__What you need to do__
Copy only the lines from the one containing "1004x532 pixels." through the final line of the records below, exactly as written, with no pictures.

__Record extracts__

-- -- --

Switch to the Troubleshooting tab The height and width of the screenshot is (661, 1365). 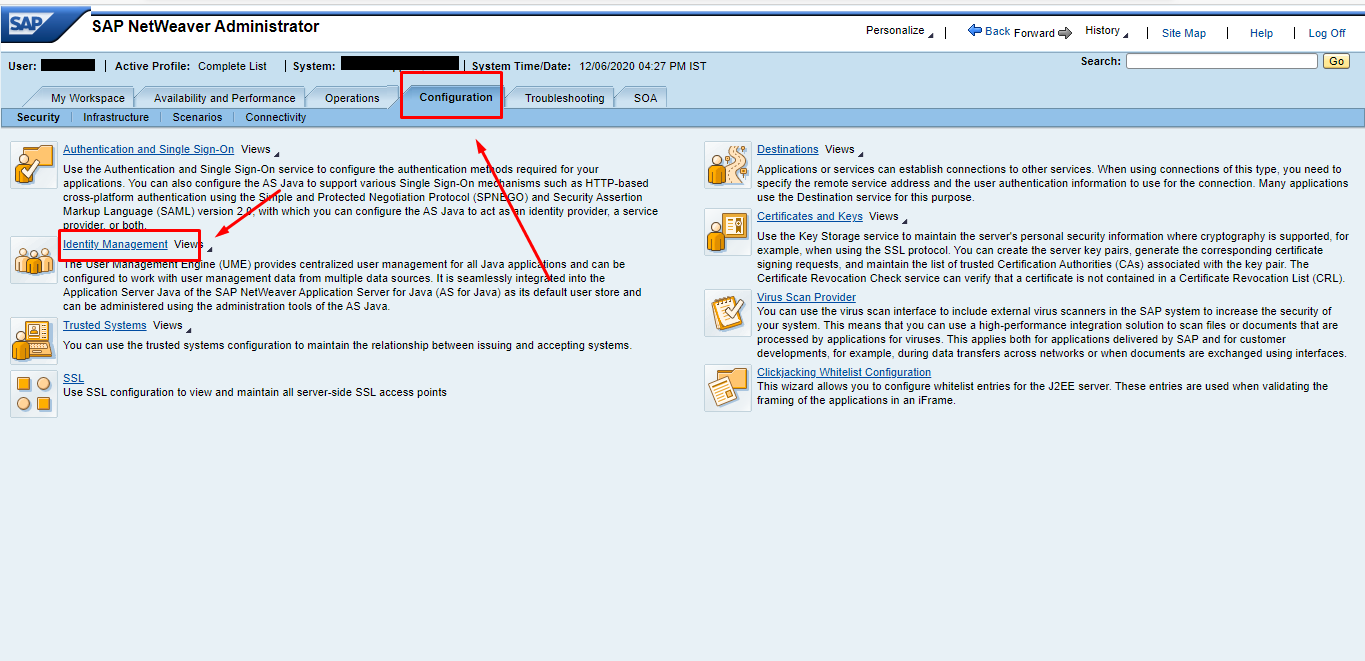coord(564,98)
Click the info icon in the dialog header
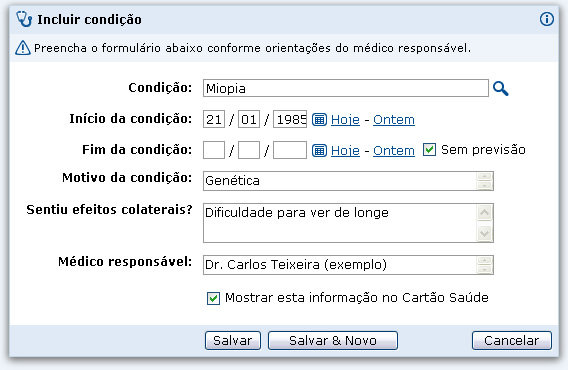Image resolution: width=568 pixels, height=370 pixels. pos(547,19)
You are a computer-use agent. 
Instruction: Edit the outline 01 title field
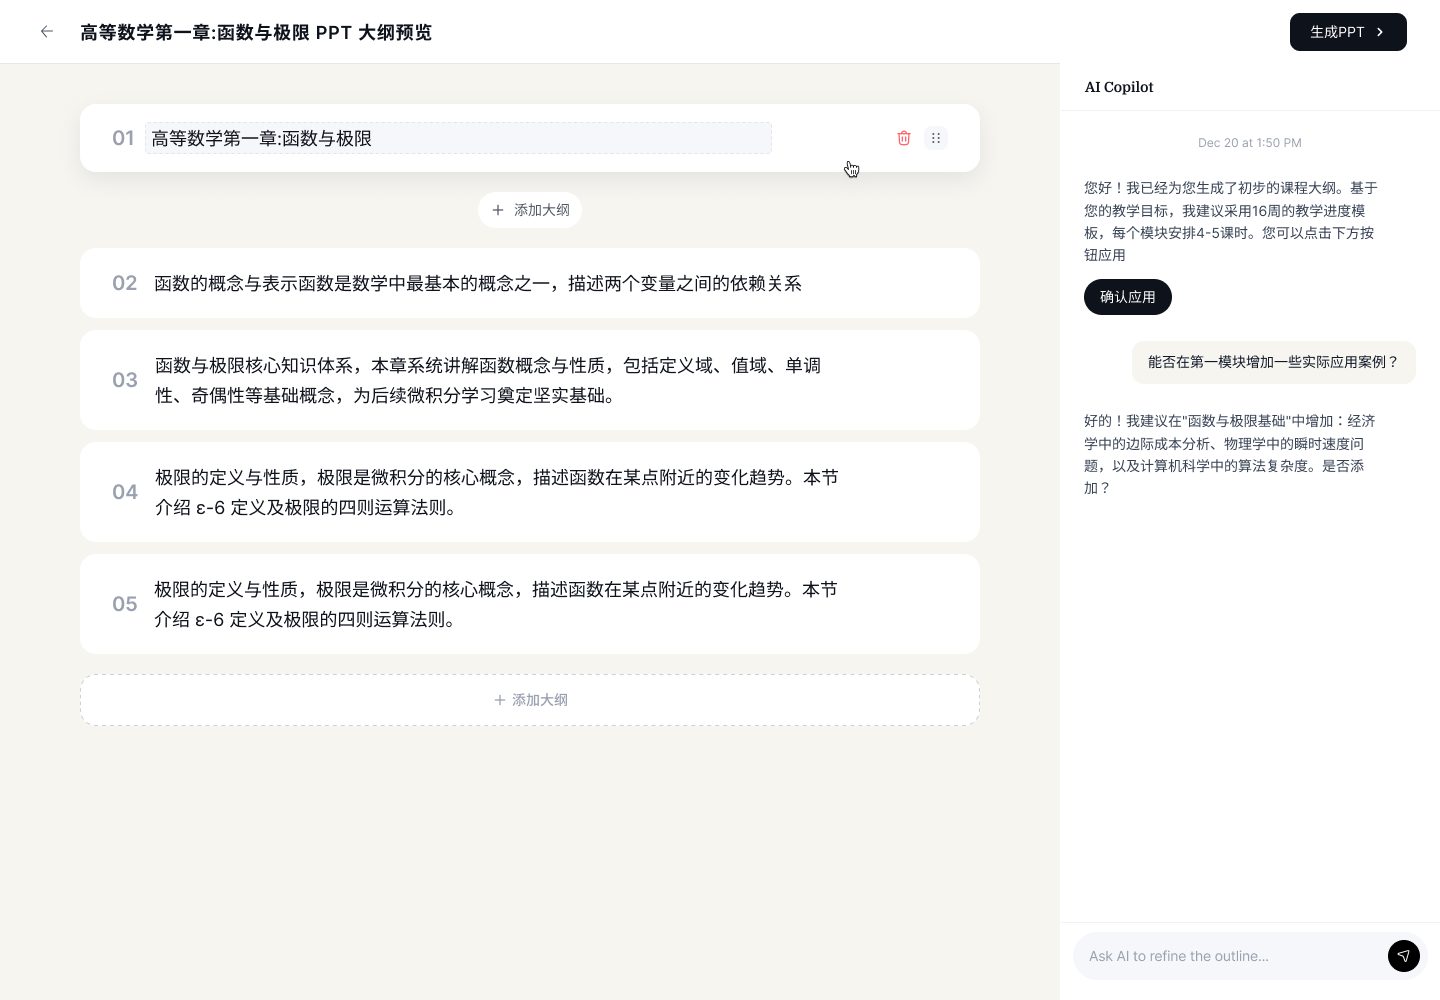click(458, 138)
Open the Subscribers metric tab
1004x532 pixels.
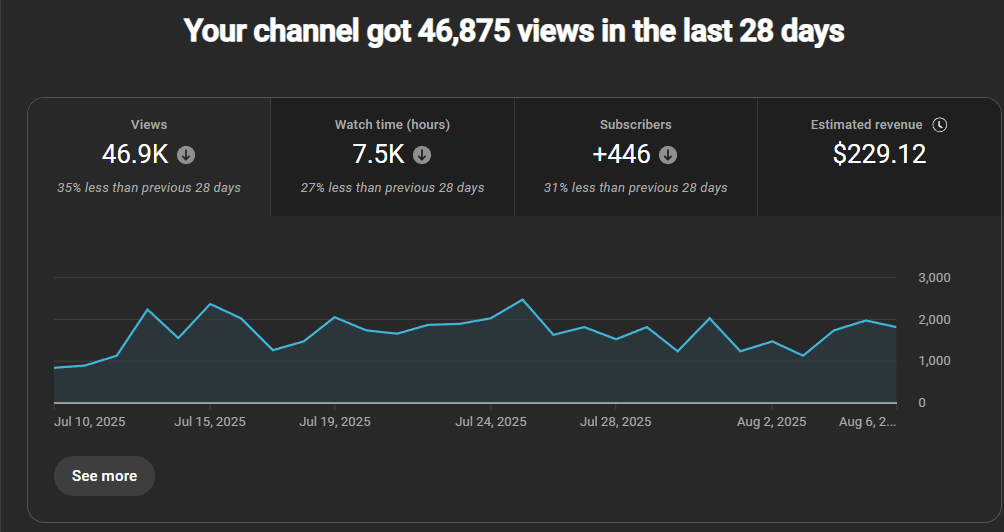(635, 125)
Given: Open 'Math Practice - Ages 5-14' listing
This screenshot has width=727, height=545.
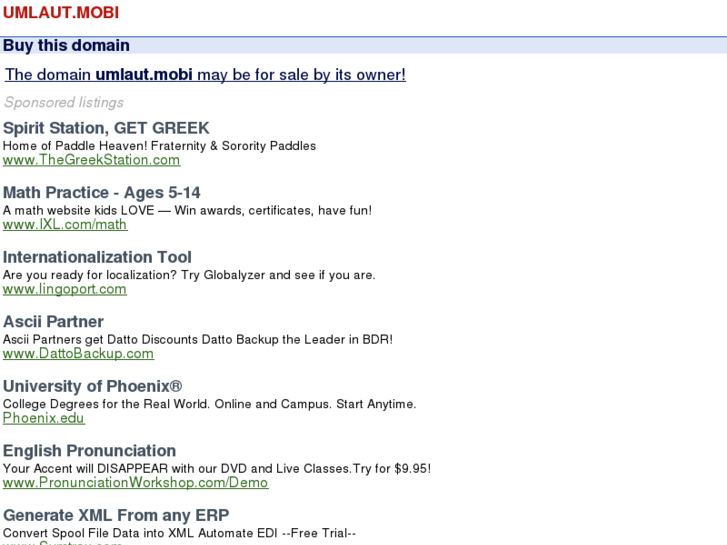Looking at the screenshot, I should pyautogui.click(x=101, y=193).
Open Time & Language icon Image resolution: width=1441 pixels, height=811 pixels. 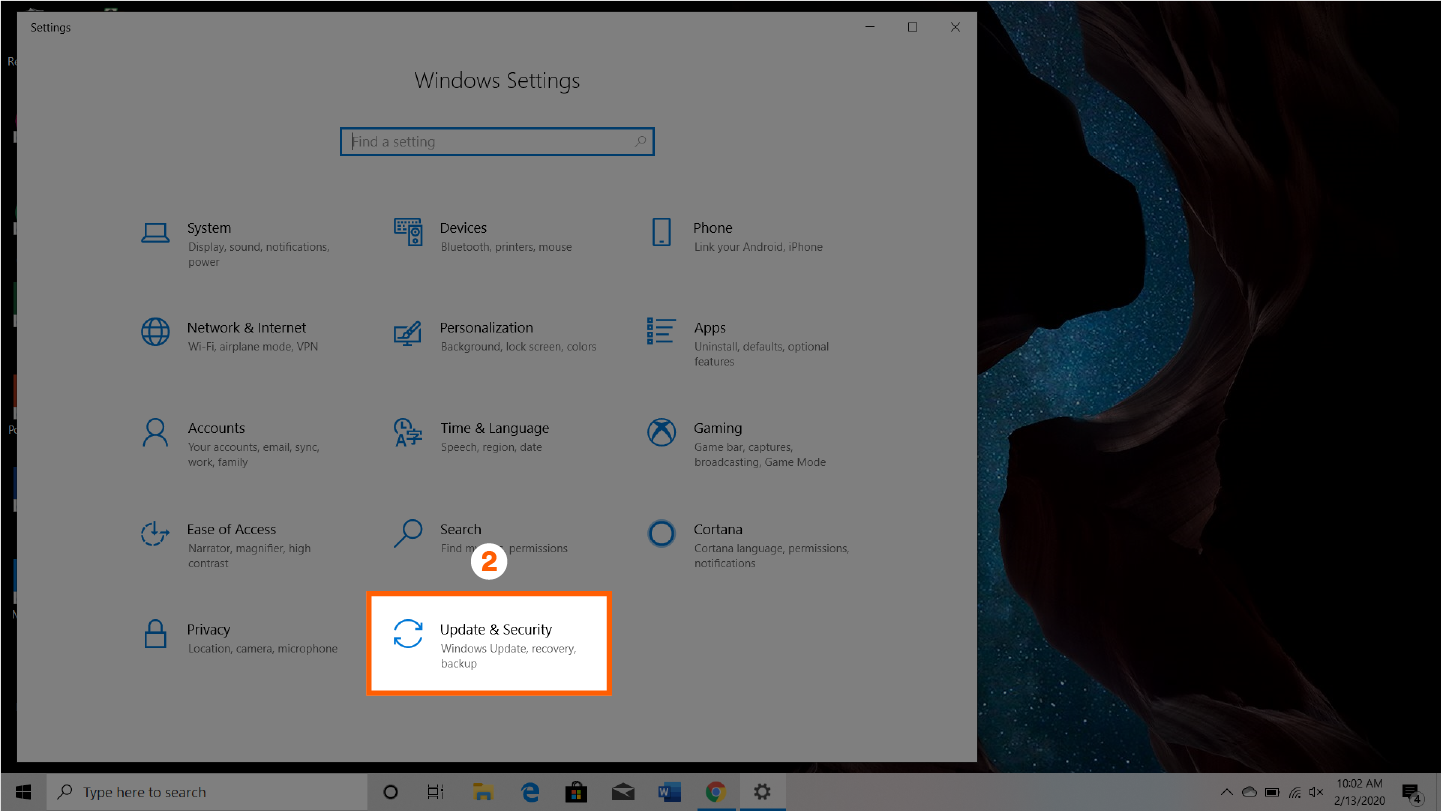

-- -- --

__Answer space__
1004x532 pixels.
(635, 125)
Given: Open 'Math Practice - Ages 5-14' listing
This screenshot has width=727, height=545.
Looking at the screenshot, I should pyautogui.click(x=101, y=193).
Open Time & Language icon Image resolution: width=1441 pixels, height=811 pixels. 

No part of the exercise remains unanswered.